How war has inflamed the child mental health crisis in Syria
5 min read
23 January, 2024
Civil war and displacement have magnified the mental health crisis faced by Syrian children, impacting their cognitive, psychosocial and emotional development.

Syrian children are experiencing a mental health crisis due to persistent exposure to traumatic events such as war and displacement. 

One in every six children around the world lives in conflict and war zones. More than 100 million people around the world, half of them children, face the risk of forcible displacement due to the wars raging in Syria, Sudan, Yemen, Palestine and other countries.

According to a study published in the journal Humanities and Social Sciences Communications, events like violence, losing loved ones, being separated from family and facing uncertainty about the future have made children more vulnerable to mental health problems, such as depression, anxiety, and post-traumatic stress disorder.

Traumatic events

According to the United Nations High Commissioner for Refugees, the 12-year war in Syria has caused the displacement of more than 13 million Syrians — both inside or outside Syrian territory — representing 27% of the world’s refugees. 

Gustav Grædback, the lead author of the paper and Professor of Developmental Psychology at Uppsala University in Sweden, said that the study reveals worrying trends in family dynamics. Mental health problems, poor parenting practices, and environmental stresses — such as lack of water and food insecurity — have aggravated the challenges children face in host countries.

The paper reveals that Syrian refugees are more vulnerable to traumatic events, such as legal status, mobility, lack of social support, lack of shelter, lack of security, and exploitation, which expose them to physical and psychological harm.

----

PROBLEM TO WORK ON. Extend the article on war and Syrian children's mental health, starting right after its last sentence.

EXTRACTED INFORMATION.
----

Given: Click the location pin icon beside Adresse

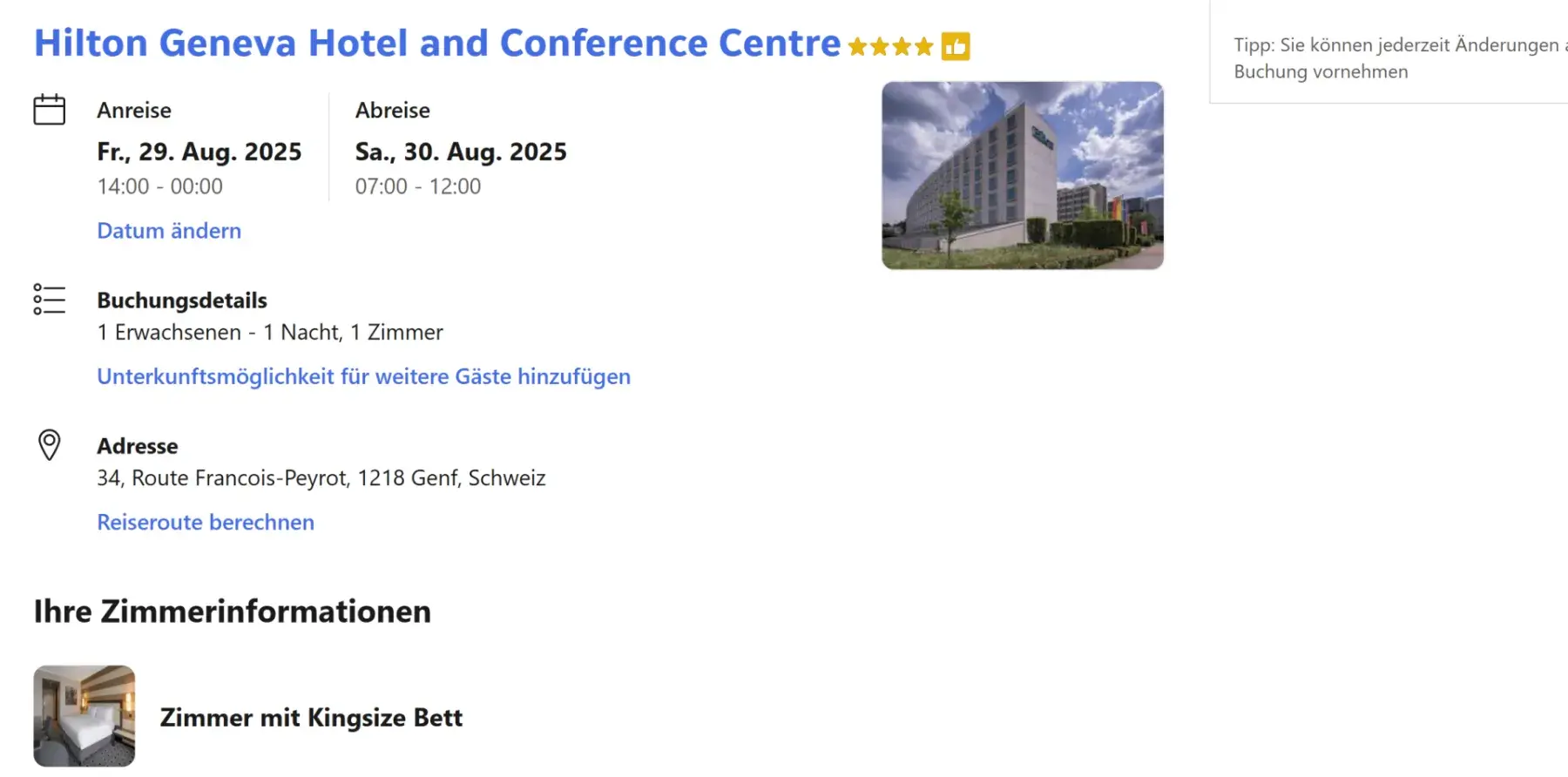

----

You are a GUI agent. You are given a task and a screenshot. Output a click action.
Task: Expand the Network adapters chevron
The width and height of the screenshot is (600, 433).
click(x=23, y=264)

----

TASK OUTPUT.
“Experiences of war as well as traumatic experiments and uncertainties connected to displacement is one important factor that affects the mental health of refugee children,” Grædback told The New Arab.

Syrians might start to heal when safety is guaranteed. But until they are provided with a safe environment, all psychological support, therapy, and medicine will not help [Getty Images]

The study also showed higher rates of depression among adult Syrian refugees in countries neighbouring Syria, compared to Syrian refugees in Western countries. 

Professor Mohamed Abdel Rahman, Professor of Mental Health at Egypt’s Zagazig University explained to The New Arab that displacement has a direct negative impact on the pyramid of psychological needs, the base of which focuses on basic needs such as food and drink, safety needs such as physical safety, family and health security, and social needs such as friendship and family relationships.

In 2017, Save the Children issued a study exploring how Iraqi children’s experiences of violence and displacement have impacted their mental health and psychosocial needs. The study revealed that children who have fled talked of “monsters”, “dead bodies in the streets,” bloodied faces, and bombs falling on their homes. 

Syrian mothers also suffer 

The author of the paper added that the mental health of the children’s mothers is another important factor as war impacts how mothers interact with their children, their parenting style, and the mental energy that is available to be a good enough parent. “The latter is connected to children’s well-being and their cognitive and emotional development capacities that are important throughout life.”  

For children, the cumulative stresses linked with being a refugee are associated with poor mental health and delayed development in many areas, including cognitive functioning, emotion regulation, and emotional processing.

Professor Amr Ali, Professor of Mental Health at Port Said University in Egypt explained to The New Arab that maternal post-traumatic stress and overall psychological distress were directly and indirectly correlated with exposure to war-related events, as well as with everyday stressors.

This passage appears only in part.